* _Extracted data_
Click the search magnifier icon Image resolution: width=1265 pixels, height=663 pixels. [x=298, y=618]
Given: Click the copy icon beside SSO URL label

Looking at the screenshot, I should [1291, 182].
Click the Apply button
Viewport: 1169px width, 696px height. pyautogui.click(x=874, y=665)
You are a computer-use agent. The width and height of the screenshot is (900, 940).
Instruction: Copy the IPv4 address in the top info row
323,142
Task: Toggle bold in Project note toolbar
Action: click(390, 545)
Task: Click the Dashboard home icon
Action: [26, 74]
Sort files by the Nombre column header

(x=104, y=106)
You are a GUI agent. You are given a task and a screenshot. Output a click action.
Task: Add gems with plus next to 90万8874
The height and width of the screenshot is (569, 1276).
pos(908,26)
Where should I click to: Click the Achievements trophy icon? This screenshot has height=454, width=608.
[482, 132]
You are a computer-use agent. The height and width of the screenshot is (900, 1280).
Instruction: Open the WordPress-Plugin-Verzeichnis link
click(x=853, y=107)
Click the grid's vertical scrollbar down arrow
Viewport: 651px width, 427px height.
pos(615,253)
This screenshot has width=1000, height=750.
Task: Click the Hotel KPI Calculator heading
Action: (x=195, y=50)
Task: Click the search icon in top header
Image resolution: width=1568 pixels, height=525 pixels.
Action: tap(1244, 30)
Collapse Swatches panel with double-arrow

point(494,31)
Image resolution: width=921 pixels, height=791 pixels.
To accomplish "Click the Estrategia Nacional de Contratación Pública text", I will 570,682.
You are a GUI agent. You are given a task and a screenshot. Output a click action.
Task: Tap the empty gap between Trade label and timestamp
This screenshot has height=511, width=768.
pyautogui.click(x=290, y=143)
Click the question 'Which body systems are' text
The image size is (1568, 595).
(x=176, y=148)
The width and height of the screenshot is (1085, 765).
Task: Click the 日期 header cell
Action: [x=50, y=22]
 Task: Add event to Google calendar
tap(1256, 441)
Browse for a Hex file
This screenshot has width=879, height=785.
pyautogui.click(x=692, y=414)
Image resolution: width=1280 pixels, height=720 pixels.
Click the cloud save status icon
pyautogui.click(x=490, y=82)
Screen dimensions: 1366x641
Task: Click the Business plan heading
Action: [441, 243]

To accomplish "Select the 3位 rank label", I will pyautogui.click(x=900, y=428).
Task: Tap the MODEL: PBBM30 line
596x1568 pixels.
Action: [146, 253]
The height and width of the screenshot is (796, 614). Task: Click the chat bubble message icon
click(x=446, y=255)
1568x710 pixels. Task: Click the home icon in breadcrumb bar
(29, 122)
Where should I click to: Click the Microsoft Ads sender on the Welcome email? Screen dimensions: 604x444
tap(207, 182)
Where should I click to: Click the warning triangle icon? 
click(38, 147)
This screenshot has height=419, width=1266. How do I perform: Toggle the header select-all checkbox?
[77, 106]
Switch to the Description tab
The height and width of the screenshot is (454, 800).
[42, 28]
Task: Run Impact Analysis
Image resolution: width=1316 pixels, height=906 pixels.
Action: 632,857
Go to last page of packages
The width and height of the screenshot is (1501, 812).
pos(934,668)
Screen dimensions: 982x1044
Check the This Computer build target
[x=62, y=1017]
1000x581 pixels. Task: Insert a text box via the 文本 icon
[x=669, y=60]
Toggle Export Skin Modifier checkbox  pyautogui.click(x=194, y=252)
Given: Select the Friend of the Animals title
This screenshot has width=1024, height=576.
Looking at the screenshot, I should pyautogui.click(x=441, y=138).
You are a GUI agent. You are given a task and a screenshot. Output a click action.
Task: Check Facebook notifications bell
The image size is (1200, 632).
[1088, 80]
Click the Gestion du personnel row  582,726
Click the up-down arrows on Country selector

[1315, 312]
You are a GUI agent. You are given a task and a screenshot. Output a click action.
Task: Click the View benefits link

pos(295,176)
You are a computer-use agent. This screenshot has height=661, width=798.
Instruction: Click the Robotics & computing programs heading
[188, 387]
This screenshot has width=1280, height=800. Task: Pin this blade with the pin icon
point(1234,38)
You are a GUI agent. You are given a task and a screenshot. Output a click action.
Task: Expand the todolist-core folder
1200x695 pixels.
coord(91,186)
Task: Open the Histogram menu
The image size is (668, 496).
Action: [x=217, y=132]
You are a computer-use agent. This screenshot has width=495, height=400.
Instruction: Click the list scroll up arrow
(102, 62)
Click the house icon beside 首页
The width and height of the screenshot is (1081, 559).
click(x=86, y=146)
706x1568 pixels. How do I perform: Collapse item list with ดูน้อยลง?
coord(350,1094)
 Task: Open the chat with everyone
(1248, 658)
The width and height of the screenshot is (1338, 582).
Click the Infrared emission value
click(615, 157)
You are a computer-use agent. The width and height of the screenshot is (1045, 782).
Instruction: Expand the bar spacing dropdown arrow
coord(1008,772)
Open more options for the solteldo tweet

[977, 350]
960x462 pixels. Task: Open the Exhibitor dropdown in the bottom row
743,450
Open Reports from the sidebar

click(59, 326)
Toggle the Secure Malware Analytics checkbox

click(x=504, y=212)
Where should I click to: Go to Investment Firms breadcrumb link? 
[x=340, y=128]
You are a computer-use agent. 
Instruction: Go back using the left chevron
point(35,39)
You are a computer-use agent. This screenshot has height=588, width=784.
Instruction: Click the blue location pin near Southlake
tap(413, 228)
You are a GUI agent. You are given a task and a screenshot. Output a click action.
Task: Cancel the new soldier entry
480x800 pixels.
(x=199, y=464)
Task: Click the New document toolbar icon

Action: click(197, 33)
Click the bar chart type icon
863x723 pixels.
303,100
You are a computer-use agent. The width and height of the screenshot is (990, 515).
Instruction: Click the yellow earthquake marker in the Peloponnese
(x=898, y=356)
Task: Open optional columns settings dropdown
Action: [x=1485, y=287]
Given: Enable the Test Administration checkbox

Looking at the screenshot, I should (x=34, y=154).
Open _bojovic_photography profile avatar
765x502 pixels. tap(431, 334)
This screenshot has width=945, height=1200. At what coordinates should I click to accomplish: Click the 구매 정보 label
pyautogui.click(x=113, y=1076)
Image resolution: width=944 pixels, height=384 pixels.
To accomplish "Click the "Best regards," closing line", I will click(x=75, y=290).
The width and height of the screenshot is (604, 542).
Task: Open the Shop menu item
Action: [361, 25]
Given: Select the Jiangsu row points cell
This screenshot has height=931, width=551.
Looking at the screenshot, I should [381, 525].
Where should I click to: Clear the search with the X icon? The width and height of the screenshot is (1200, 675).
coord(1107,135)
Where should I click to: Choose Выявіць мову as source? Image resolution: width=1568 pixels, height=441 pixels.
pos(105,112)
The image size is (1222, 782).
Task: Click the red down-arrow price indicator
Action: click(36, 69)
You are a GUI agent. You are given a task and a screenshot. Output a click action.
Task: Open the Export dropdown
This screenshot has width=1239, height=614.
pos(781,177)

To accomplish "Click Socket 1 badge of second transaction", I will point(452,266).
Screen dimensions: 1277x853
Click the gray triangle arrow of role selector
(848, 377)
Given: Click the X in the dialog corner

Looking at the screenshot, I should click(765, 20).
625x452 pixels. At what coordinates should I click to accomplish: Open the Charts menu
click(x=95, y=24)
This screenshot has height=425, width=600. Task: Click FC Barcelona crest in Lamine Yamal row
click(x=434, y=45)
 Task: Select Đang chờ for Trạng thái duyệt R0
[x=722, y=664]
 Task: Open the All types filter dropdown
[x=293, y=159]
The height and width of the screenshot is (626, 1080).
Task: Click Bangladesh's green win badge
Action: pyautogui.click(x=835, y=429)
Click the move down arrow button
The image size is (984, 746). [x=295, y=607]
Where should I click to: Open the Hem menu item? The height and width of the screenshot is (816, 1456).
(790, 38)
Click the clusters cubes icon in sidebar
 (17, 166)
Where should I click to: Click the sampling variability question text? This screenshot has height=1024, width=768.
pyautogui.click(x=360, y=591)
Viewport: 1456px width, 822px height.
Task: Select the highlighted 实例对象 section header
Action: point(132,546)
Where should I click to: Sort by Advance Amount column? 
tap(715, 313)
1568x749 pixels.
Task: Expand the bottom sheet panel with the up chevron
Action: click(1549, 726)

* _Work to be completed_
Starting at the line that has "Instruction: Click the list scroll up arrow" in the records above, restate word for word every line until the one that has "Image resolution: width=944", and include that one as well.

* _Worked solution_
Instruction: Click the list scroll up arrow
(102, 62)
Click the house icon beside 首页
The width and height of the screenshot is (1081, 559).
click(x=86, y=146)
706x1568 pixels. How do I perform: Collapse item list with ดูน้อยลง?
coord(350,1094)
 Task: Open the chat with everyone
(1248, 658)
The width and height of the screenshot is (1338, 582).
Click the Infrared emission value
click(615, 157)
You are a computer-use agent. The width and height of the screenshot is (1045, 782).
Instruction: Expand the bar spacing dropdown arrow
coord(1008,772)
Open more options for the solteldo tweet

[977, 350]
960x462 pixels. Task: Open the Exhibitor dropdown in the bottom row
743,450
Open Reports from the sidebar

click(59, 326)
Toggle the Secure Malware Analytics checkbox

click(x=504, y=212)
Where should I click to: Go to Investment Firms breadcrumb link? 
[x=340, y=128]
You are a computer-use agent. 
Instruction: Go back using the left chevron
point(35,39)
You are a computer-use agent. This screenshot has height=588, width=784.
Instruction: Click the blue location pin near Southlake
tap(413, 228)
You are a GUI agent. You are given a task and a screenshot. Output a click action.
Task: Cancel the new soldier entry
480x800 pixels.
(x=199, y=464)
Task: Click the New document toolbar icon

Action: click(197, 33)
Click the bar chart type icon
863x723 pixels.
303,100
You are a computer-use agent. The width and height of the screenshot is (990, 515).
Instruction: Click the yellow earthquake marker in the Peloponnese
(x=898, y=356)
Task: Open optional columns settings dropdown
Action: [x=1485, y=287]
Given: Enable the Test Administration checkbox

Looking at the screenshot, I should (x=34, y=154).
Open _bojovic_photography profile avatar
765x502 pixels. tap(431, 334)
This screenshot has width=945, height=1200. At what coordinates should I click to accomplish: Click the 구매 정보 label
pyautogui.click(x=113, y=1076)
Image resolution: width=944 pixels, height=384 pixels.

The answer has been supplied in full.